Cloudflare, on the other hand, is built around performance and content delivery. A static site deployed through Cloudflare’s network has very little overhead, which gives it an inherent speed advantage over a traditional CMS-driven website.
To evaluate Squarespace in a real-world scenario, I ran a GTmetrix test on a live Squarespace website. The results were impressive:
- Performance Score: 82%
- Structure Score: 89%
- Largest Contentful Paint (LCP): 1.1 seconds
- First Contentful Paint (FCP): 706 ms
- Time to Interactive: 1.4 seconds
- Fully Loaded Time: 1.8 seconds
- Cumulative Layout Shift (CLS): 0.03

What stood out most was how quickly the site became usable. The page reached its largest visual element in just over a second and was fully loaded in under two seconds, which is more than fast enough for most business websites, portfolios, and online stores.
Cloudflare’s advantage comes from its infrastructure. The company states that 95% of the world’s internet-connected population is within 50 milliseconds of one of its network locations, supported by a network that spans more than 330 cities across over 125 countries.

A lightweight static site delivered directly from that edge network will generally outperform a CMS-based website because there are fewer moving parts involved in serving each page request.
The trade-off is that Cloudflare assumes you’ve already built the site. It doesn’t provide the visual editor, templates, content management tools, or ecommerce features that Squarespace bundles into its platform.
You’re comparing raw delivery performance against an all-in-one website-building experience.
That said, my GTmetrix testing showed that Squarespace performs very well in practice. Cloudflare wins on pure technical performance, but Squarespace remains fast enough for the vast majority of real-world websites.
5. Ease of Use Comparison
Squarespace needs no technical knowledge; Cloudflare assumes you already have some
Signing Up
Squarespace’s signup starts with a short onboarding flow: pick a category for your site, choose a few goals like selling products or publishing a blog, create an account, and answer a couple of brand-personality questions.

From those answers, Blueprint AI generates a starter site, complete with a homepage, suggested sections, and placeholder copy, before you’ve made a single design decision yourself.

No credit card is required to start the 14-day trial, and the plan you eventually choose only matters once you’re ready to publish.
Cloudflare splits into two different signup paths depending on what you’re actually trying to do.
Adding Cloudflare’s CDN and security tools in front of a site you already host elsewhere is genuinely simple:
- Create an account
- Add your domain
- And update your nameservers to Cloudflare’s, which the dashboard walks through with the exact values to copy
That takes a few minutes for anyone comfortable editing DNS settings at their registrar. Deploying a site on Cloudflare’s own infrastructure, covered next, is a different process entirely.
Building and Editing Your Site
Squarespace’s editor is fully visual. Every section on the generated starter site has edit controls that appear on hover, letting you swap text, change images, or rearrange blocks without touching code.

Adding a new section is a single click into a panel of pre-styled templates covering things like About, Contact, or Shop, and a fully styled block drops into the page instantly.

> **DATA EXCERPT**:
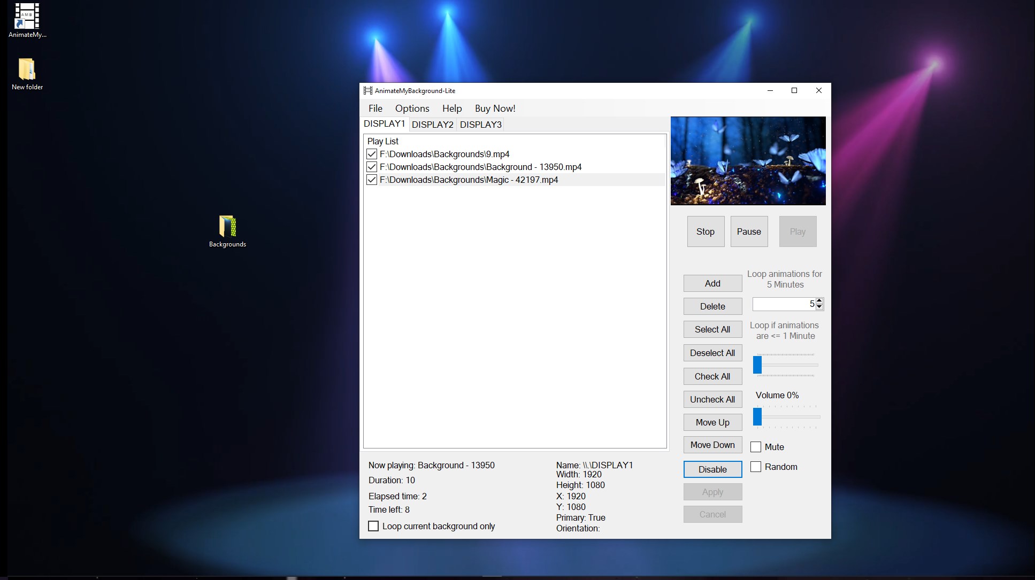Increase loop minutes with up arrow
The image size is (1035, 580).
pos(819,301)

> **PROBLEMS TO WORK ON**:
a. In the Squarespace and Cloudflare comparison, what Largest Contentful Paint time did the GTmetrix test record for the live Squarespace website?
b. Print the part of the Squarespace and Cloudflare comparison starting at "That said, my" and ending at "of brand-personality questions.".

> **FINAL ANSWERS**:
a. 1.1 seconds.

b.
That said, my GTmetrix testing showed that Squarespace performs very well in practice. Cloudflare wins on pure technical performance, but Squarespace remains fast enough for the vast majority of real-world websites.
5. Ease of Use Comparison
Squarespace needs no technical knowledge; Cloudflare assumes you already have some
Signing Up
Squarespace’s signup starts with a short onboarding flow: pick a category for your site, choose a few goals like selling products or publishing a blog, create an account, and answer a couple of brand-personality questions.